# ACTIVITY
Which lines below fall between the one containing "This screenshot has width=478, height=315." and the one containing "Task: Enable the Drift integration"? Repeat them exactly, counting both of those lines, and add nothing else.

# SUPPLIED MATERIAL
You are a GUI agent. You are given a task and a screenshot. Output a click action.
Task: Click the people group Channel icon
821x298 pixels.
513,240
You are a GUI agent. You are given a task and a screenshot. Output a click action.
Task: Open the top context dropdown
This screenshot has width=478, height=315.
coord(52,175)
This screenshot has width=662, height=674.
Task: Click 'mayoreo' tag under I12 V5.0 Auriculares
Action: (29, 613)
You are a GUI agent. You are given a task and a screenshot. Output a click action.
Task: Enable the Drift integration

* * *

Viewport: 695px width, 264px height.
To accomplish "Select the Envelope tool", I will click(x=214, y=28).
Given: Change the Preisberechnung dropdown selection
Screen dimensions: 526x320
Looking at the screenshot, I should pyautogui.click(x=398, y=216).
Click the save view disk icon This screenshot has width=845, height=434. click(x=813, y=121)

* * *

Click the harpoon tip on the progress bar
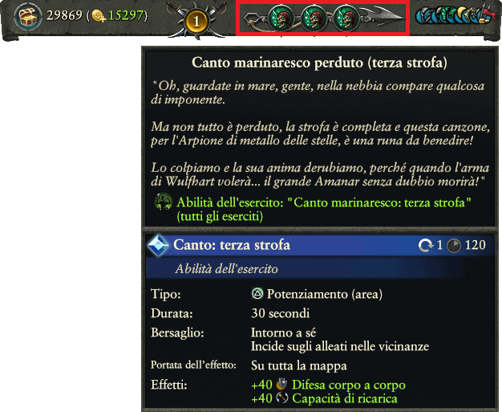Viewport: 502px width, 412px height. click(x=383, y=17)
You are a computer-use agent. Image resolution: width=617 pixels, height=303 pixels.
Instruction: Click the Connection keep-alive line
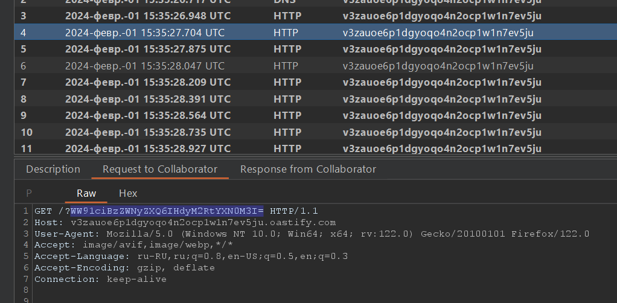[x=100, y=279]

# RESULT OF THIS EXERCISE
This screenshot has width=478, height=315.
coord(52,175)
This screenshot has width=662, height=674.
Task: Click 'mayoreo' tag under I12 V5.0 Auriculares
Action: (29, 613)
You are a GUI agent. You are given a task and a screenshot. Output a click action.
Task: Enable the Drift integration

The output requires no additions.